Can Maintenance Make Data Centers Less Reliable?

← Back to Stories (view on slashdot.org)

Can Maintenance Make Data Centers Less Reliable?

Posted by samzenpus on Sunday November 27, 2011 @06:16AM from the if-it-isn't-broken dept.

miller60 writes "Is preventive maintenance on data center equipment not really that preventive after all? With human error cited as a leading cause of downtime, a vigorous maintenance schedule can actually make a data center less reliable, according to some industry experts.'The most common threat to reliability is excessive maintenance,' said Steve Fairfax of 'science risk' consultant MTechnology. 'We get the perception that lots of testing improves component reliability. It does not.' In some cases, poorly documented maintenance can lead to conflicts with automated systems, he warned. Other speakers at the recent 7x24 Exchange conference urged data center operators to focus on understanding their own facilities, and then evaluating which maintenance programs are essential, including offerings from equipment vendors."

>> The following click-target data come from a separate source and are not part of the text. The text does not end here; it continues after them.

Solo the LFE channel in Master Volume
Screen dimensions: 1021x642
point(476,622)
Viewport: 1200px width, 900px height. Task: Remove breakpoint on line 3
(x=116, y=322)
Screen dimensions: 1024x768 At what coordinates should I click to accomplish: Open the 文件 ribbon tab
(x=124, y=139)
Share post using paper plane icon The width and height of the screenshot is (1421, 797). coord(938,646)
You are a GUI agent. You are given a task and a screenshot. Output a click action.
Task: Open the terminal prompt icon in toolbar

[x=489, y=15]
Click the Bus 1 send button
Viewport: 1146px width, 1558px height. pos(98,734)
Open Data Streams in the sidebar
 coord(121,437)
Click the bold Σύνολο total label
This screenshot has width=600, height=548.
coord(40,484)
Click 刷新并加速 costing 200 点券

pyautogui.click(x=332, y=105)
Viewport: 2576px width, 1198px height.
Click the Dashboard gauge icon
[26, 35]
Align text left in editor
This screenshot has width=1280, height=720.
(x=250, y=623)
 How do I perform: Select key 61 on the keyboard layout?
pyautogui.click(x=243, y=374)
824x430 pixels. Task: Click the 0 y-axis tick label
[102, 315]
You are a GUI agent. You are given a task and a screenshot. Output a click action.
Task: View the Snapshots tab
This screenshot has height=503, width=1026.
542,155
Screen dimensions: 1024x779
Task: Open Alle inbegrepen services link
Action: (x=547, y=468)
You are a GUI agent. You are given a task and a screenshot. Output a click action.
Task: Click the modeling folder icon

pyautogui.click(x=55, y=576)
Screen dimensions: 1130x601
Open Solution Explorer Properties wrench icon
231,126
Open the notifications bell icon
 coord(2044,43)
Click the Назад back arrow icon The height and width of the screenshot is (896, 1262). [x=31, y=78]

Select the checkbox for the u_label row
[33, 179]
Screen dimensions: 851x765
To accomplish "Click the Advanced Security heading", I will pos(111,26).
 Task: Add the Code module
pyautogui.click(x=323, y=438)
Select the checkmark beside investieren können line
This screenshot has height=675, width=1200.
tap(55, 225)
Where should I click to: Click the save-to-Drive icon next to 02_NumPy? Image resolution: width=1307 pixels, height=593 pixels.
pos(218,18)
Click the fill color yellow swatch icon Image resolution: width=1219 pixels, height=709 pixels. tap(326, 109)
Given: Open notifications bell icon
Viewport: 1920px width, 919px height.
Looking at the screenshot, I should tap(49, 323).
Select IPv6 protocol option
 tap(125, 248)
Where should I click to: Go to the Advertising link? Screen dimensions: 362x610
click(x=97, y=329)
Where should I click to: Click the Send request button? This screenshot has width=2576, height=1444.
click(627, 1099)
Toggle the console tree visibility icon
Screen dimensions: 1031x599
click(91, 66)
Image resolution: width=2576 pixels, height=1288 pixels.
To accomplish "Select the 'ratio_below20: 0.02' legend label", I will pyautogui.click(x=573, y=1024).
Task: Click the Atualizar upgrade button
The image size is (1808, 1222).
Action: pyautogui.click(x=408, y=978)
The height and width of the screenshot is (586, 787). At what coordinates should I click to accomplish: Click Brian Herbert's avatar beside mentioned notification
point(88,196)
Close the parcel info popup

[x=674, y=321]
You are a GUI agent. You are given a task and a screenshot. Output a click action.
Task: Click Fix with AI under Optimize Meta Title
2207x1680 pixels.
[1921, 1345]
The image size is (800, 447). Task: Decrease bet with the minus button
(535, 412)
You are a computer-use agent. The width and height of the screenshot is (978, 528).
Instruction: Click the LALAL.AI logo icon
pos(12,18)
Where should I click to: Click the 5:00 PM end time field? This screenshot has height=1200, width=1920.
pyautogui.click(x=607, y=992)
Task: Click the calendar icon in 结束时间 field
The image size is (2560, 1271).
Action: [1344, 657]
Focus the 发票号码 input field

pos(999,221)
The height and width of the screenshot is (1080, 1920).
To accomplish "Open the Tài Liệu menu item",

10 of 185 comments (clear)

Min score:

Reason:

Sort:

In between maybe? by anarcat · 2011-11-27 06:20 · Score: 5, Insightful

Maybe there's a sweet spot between "no testing at all" and "replacing everything every three months"? In my experience, there is a lot of work to do in most places to make sure that proper testing is done, or at least that emergency procedures are known and people are well trained in them. Very often documentation is lacking and the onsite support staff have no clue where that circuit breaker is. That is the most common scenario in my experience, not overzealous maintenance.

--
Semantics is the gravity of abstraction
1. Re:In between maybe? by Elbereth · 2011-11-27 06:40 · Score: 5, Interesting
  
  I suppose that I'd agree. Back in the early 90s, I inherited from a friend a fear of rebooting, turning off, or performing maintenance on a computer. Half the time he opened the case, the computer would become unbootable or never turn back on. Luckily, as a talented engineer, he could usually fix whatever the problem was, but it was a huge pain in the ass. Of course, back then, commodity computer hardware was hugely unreliable, with vast gaps in quality between price ranges, and we were working with pretty cheap stuff. Still, to this day, I dread the thought of turning off a computer that has been working reliably. You never know when some piece of crap component is nearing the end of its life, and the stress of a power cycle could what pushes it over the edge into oblivion (or highly unreliably behavior). I used to be fond of constantly messing with everything, fixing it until it broke, but his influence moderated that impulse in me, to the point where I usually freak out when anyone suggests unnecessarily rebooting a computer. Surely, there's something to say for preventative maintenance, and I'd rather be caught with an unbootable PC during regularly scheduled maintenance than suddenly experiencing catastrophic failure randomly, but there's something to be said for just leaving the shit alone and not messing with it. Every time you touch that computer, there's a slight chance that you'll accidentally delete a critical file directory, pull out a cable, or knock loose a power connector. The fewer the times you come into contact with the thing, the better. If I could build a force field around every PC, I probably would.
2. Re:In between maybe? by mehrotra.akash · 2011-11-27 07:02 · Score: 5, Funny
  
  fixing it until it broke
  Thats the spirit!!
3. Re:In between maybe? by greenfruitsalad · 2011-11-27 12:25 · Score: 5, Interesting
  
  i can't agree. i used to but now i cannot afford to.
  we recently experienced 2 catastrophes (datacentre-wide downtimes, you know things that NEVER happen) and the results were unbelievable. GRUBs failed to load OSes, machines were without a bootloader (due to emergency disk hotswaps), some machines simply didn't turn on, services didn't autostart, a few virtual servers autostarted on multiple hosts (instead of just one), fsck on some of our volumes took hours to finish, 30% of supermicro IPMI cards were unresponsive, etc. it revealed that almost nobody had followed procedures properly.
  after that, every single service we have is built in a clustered manner with nodes spread across multiple datacentres. I now restart machines and pull cables at regular intervals to test bgp/ospf, clustering, recoveries, to check filesystems, etc. i am now also ABLE TO SLEEP.
Security updates by bjb_admin · 2011-11-27 06:26 · Score: 5, Informative

Sometimes I get the feeling that security updates can in most cases cause more problems than the issues themselves.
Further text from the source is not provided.